Marital status: Married
Children: 2
Occupation: retired
Comment: Anne and I are blessed beyond belief, currently building a new home in Sisters, Oregon. Enjoying the great activities in this area and starting over as grandparents. My son and his wife have small children here in the area, and our other grandkids are all now driving and do not think we are as cool as we were when they were younger. Looking forward to another reunion with my "OLD" high school friends.

Kim Stoutt (Babb)

Comment: x

Sue Strickland (Alf)

Marital status: Married
Children: 2
Occupation: Retired
Comment: July 2021


Greetings class of 1970!


I hope this finds you all in good health.


My family is all doing well, in spite of the pandemic. 


I have been retired for 7 years now. We were planning on doing much more than we actually have done due to some major health issues. So we've been content with fishing, deer hunting, crabbing, and I've also been canning and making driftwood collages. (I included a picture of a couple of collages)Of course we have our own garden which takes up my time as well. Basically we've stuck around home. Covid restrictions did play into that, of course. Now that restrictions are lifted, we are planning on a road trip to see family in Oklahoma. 


Time flies by so quickly. Where on earth did 51 years go? Take care of yourselves, my friends and hopefully we will all be around for our 60th reunion. 


 

Betty Taylor (Pajunen)

Marital status: Married
Children: 3
Occupation: Retired Financial Analyst
Comment: Hello Classmates-


I can't believe it has been 50+ years since graduating from LOHS. Many of us have known each other since kindergarten. WOW!  



I have been blessed with a wonderful family.  My husband and I live in LO in my childhood home on Glen Eagles Rd. We have a son and two daughters.  We have two beautiful granddaughters who keep us laughing and loving them to pieces.  My mom is 101 and lives close by at the Springs.


After I graduated from Oregon State, I had a long career as a financial analyst.  I retired from IBM in 2018.  I love retirement life.  We are busy all the time with family, friends, travel and lots of gardening.


Sending you best wishes for much happiness and good health.  Cheers to all!


A special thank you to the reunion committee for trying so hard to get us all together during these crazy times.





 

Rick Teeter

Marital status: Married
Occupation: Retired ( IBM )
Comment: '71-'76. US Navy. Aviation Electronic Technician  Repaired airborne radar jamming equipment.   Made several cruises on aircraft carriers.  Saw the world. Hint: it's mostly water.

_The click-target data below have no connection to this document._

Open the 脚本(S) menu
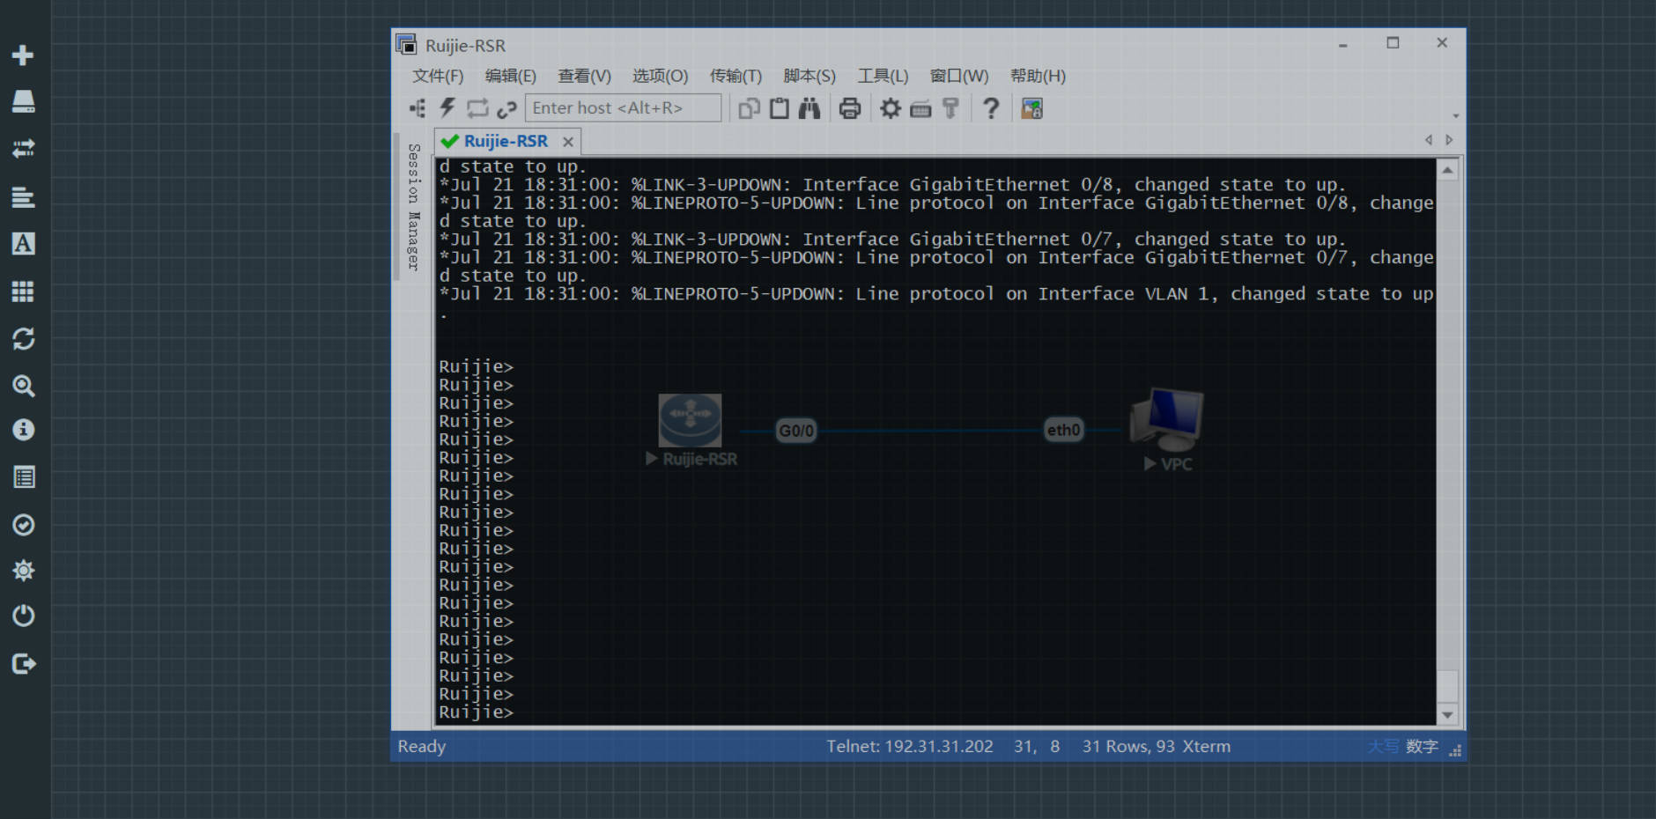The image size is (1656, 819). pos(809,76)
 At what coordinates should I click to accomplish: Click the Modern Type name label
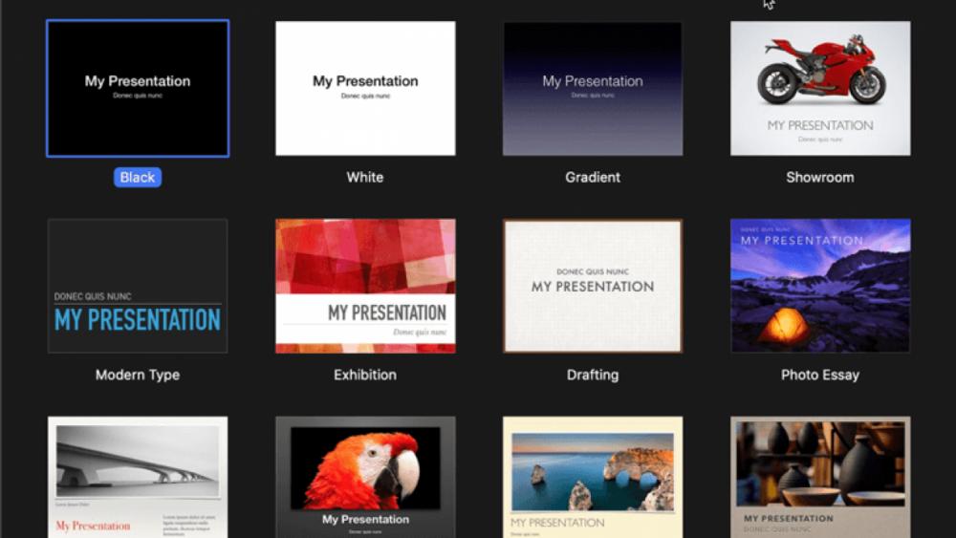pos(138,375)
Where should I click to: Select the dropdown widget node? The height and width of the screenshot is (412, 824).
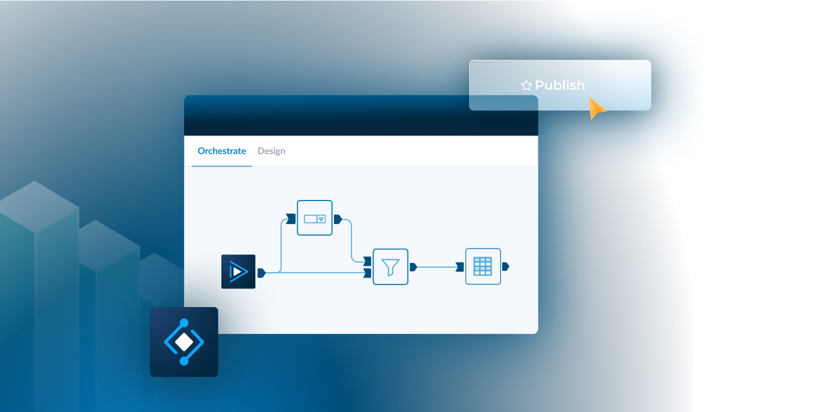315,218

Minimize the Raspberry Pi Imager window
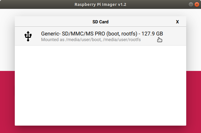point(190,4)
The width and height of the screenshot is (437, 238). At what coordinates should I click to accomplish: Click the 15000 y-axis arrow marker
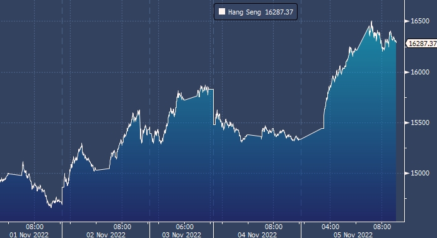click(407, 173)
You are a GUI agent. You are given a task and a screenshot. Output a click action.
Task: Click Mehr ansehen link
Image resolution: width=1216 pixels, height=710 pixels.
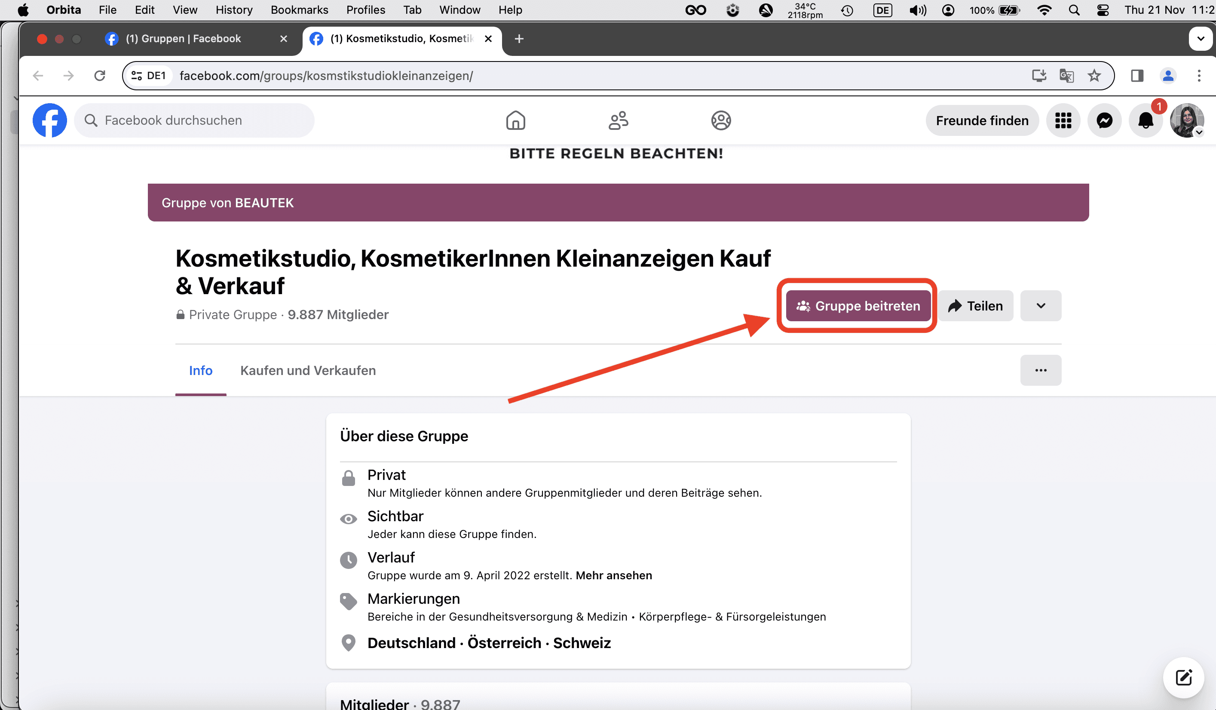[x=614, y=575]
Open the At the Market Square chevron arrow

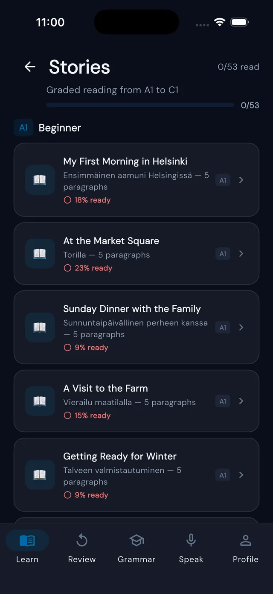tap(241, 254)
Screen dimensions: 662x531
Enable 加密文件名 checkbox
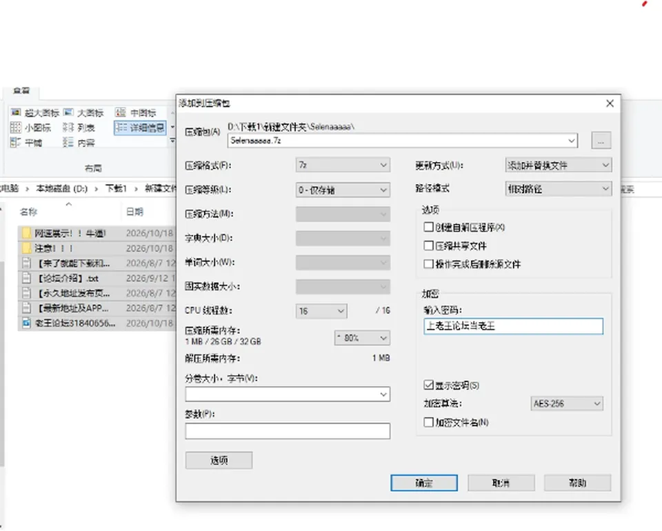coord(428,421)
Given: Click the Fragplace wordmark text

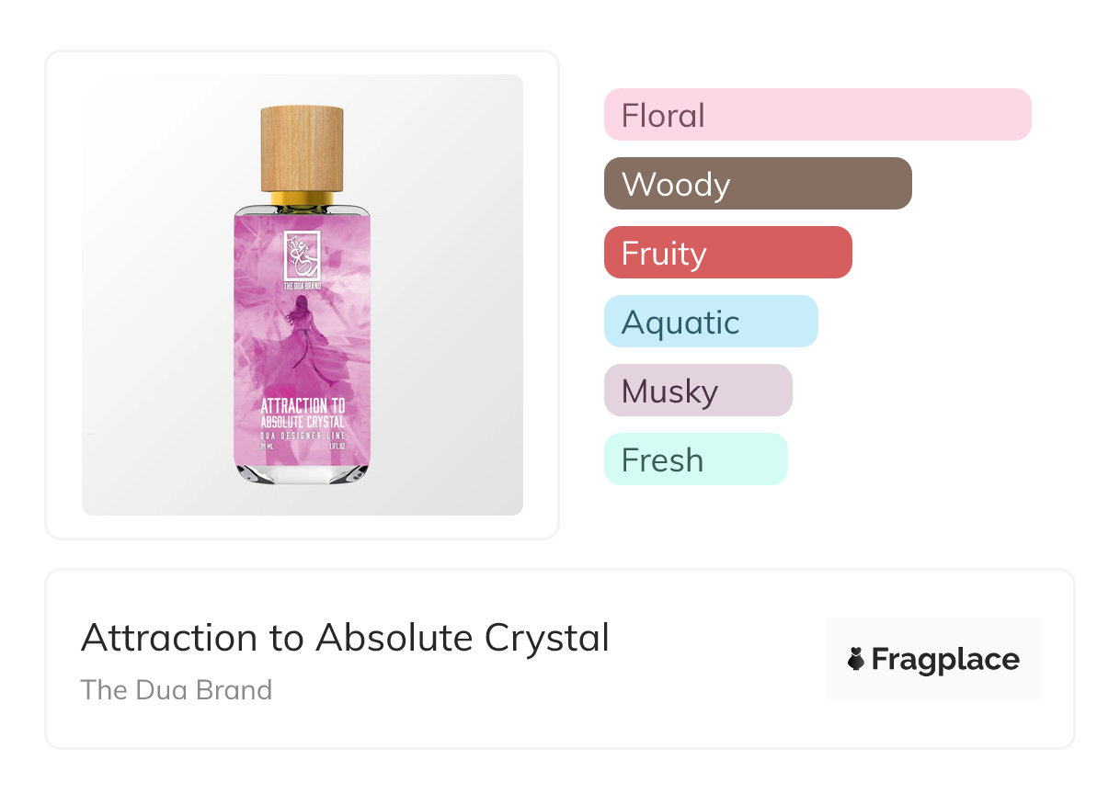Looking at the screenshot, I should 945,659.
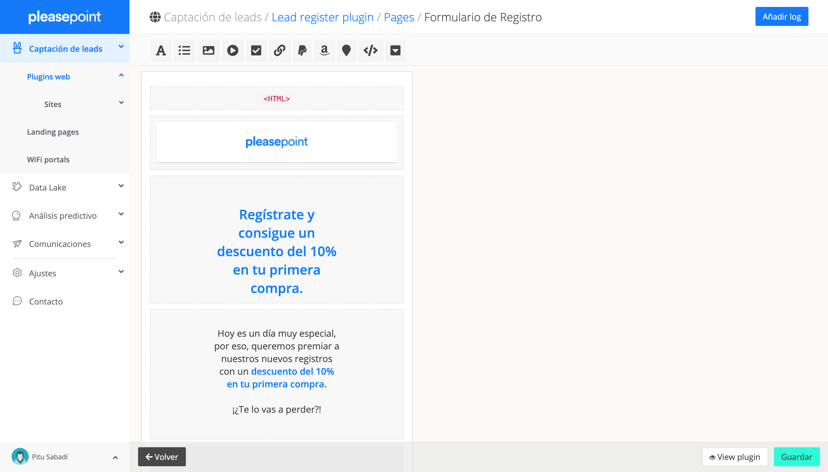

'76-'77. Oregon State Universary Electrical Engineering.  Discovered that being a 25 yo freshman wasn't much fun.  Met my future wife, Nancy, a graduating senior and we got married Sept. '77.





'77-'78 Walnut Creek, Ca.  Worked at Siemens Medical Laboratory building x-ray machines while Nancy attended a Dietetic internship at UC Berkley.  





'78-'83 Portland. Worked for IBM fixing computer equipment.





'83-2007 San Jose, Ca Software Engineer with IBM.





2007 to present. Tucson, Az. Retired, traveling, playing golf...Living the dream!





Looking forward to seeing everyone for the 50th!


 

Claudian Tessandori (Smith)

Marital status: Married
Children: 1
Occupation: Retired
Comment:


 

Kim Thompson (Hyde)

Marital status: Committed Relationship
Children: 2
Occupation: Retired fundraiser
Comment: Our 50th Reunion will be a wonderful time for us to reconnect with our remarkable classmates. I look forward to seeing everyone there. 

Chris Urling

Marital status: Committed Relationship
Children: 2
Occupation: retired
Comment: Sorry I missed the reuion. Looked like a good one!